The Best (and Worst) Best Dad Jokes of All Time 👋

Looking for the best dad jokes of all time? You’ve found the ultimate collection of the funniest, most legendary dad jokes that have stood the test of time! From timeless one-liners to groan-worthy punchlines, these jokes are sure to get the best reactions every time. Perfect for any occasion, these best dad jokes of all time will make you the life of the party, whether you’re sharing them with friends, family, or co-workers. Explore our top-rated dad jokes and discover why they’ve remained favorites for so long!

In the Store with my wife I saw a box of beer on offer for half price so I said can I have them? she said no, budget is tight, I said well you just bought lots of makeup, she replied, that is to make me look beautiful, I replied.. That is what the beer was for.

I finally got around to watching that documentary on clocks. It was about time.

I’m addicted to collecting vintage Beatles albums. I need Help.
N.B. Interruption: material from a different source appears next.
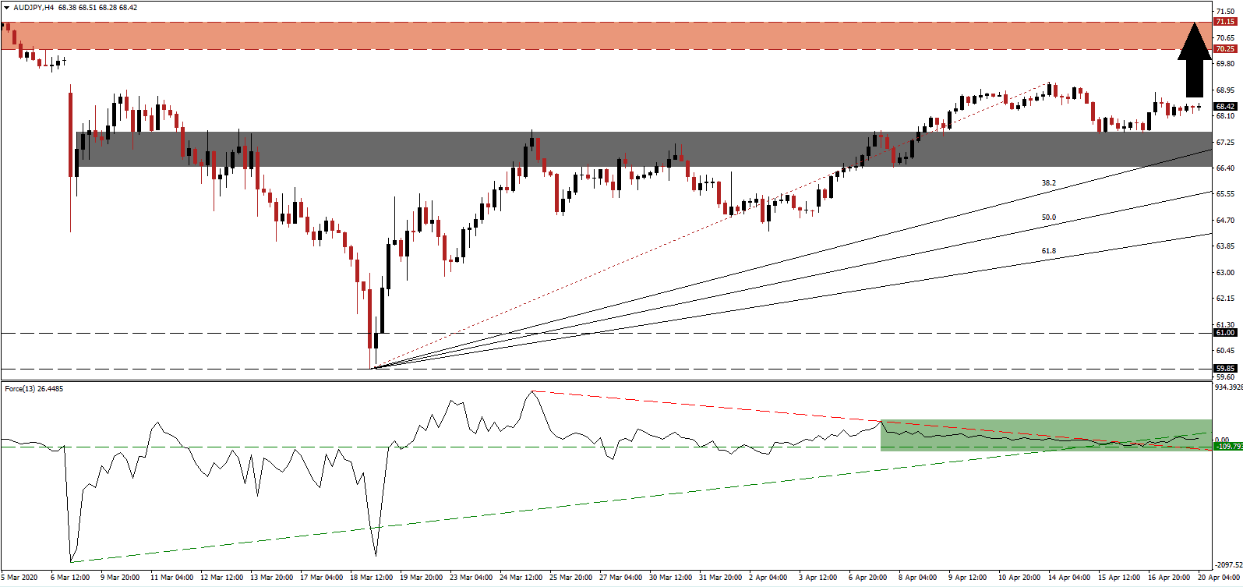The width and height of the screenshot is (1243, 587).
Task: Click the large black upward arrow
Action: tap(1194, 61)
What has five toes and isn’t your foot? My foot.

Did you hear about the truck transporting steaks that got into a wreck? Some car T-Boned it.
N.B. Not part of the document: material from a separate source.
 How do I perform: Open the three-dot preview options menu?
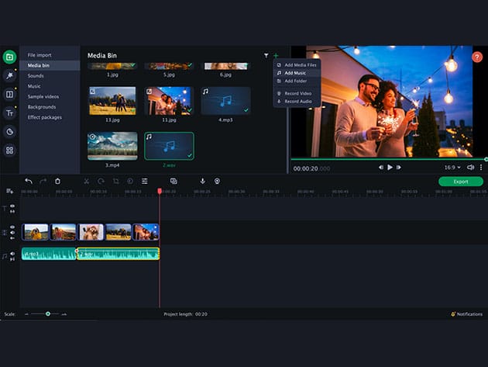(x=480, y=167)
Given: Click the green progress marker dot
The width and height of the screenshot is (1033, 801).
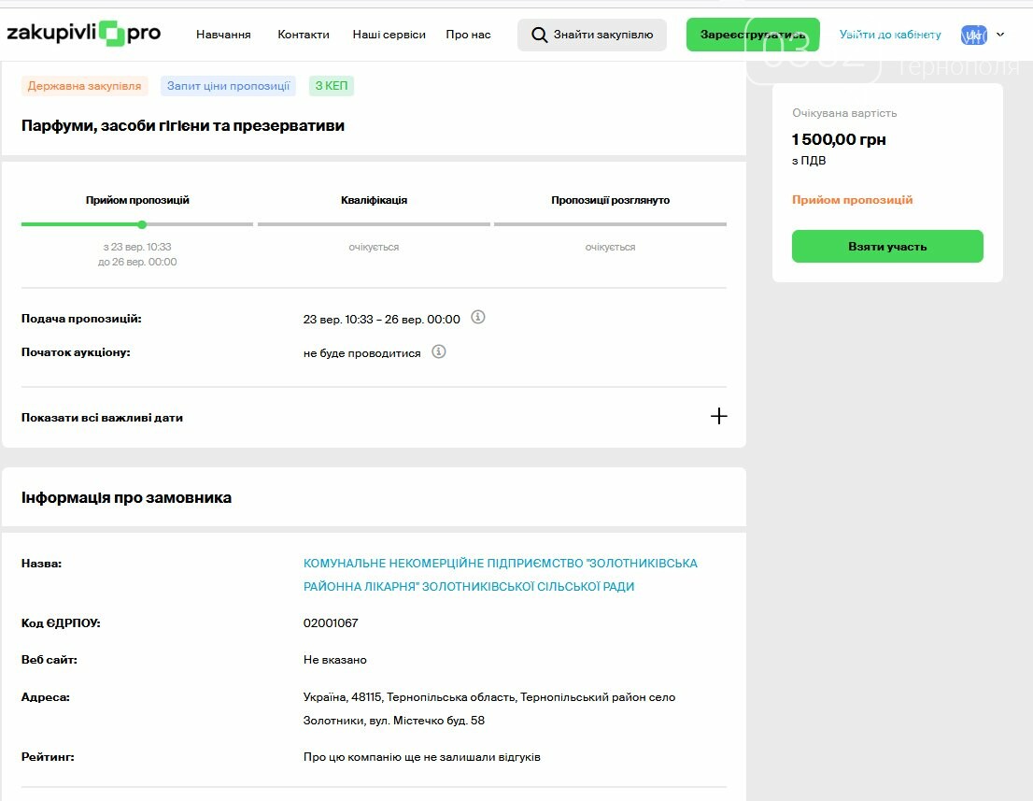Looking at the screenshot, I should click(142, 224).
What do you call a baby monkey? A chimp off the old block.

Who were the greenest Presidents in US history? The bushes.

How do you cancel an appointment at the sperm bank? Just ring up and say you can't cum!

I ate a salad for dinner! It was mostly tomatoes and croutons.Really just one, big round crouton covered in tomato sauce. And cheese.... I had a pizza.

I just applied for a job down at the diner. I told them I really bring a lot to the table.

What did one hat say to the other?' 'Stay here! I'm going on ahead.'

I just spent $300 on a limo and learned it doesn't come with a driver. I can't believe I have nothing to chauffer it.

Q: If athletes get athlete’s foot, what do astronauts get? A: Missile toe.

Bruce Lee was fast, but he had an even faster brother… Sudden Lee.

I have a fish that can breakdance. Only for ten seconds though, and only once.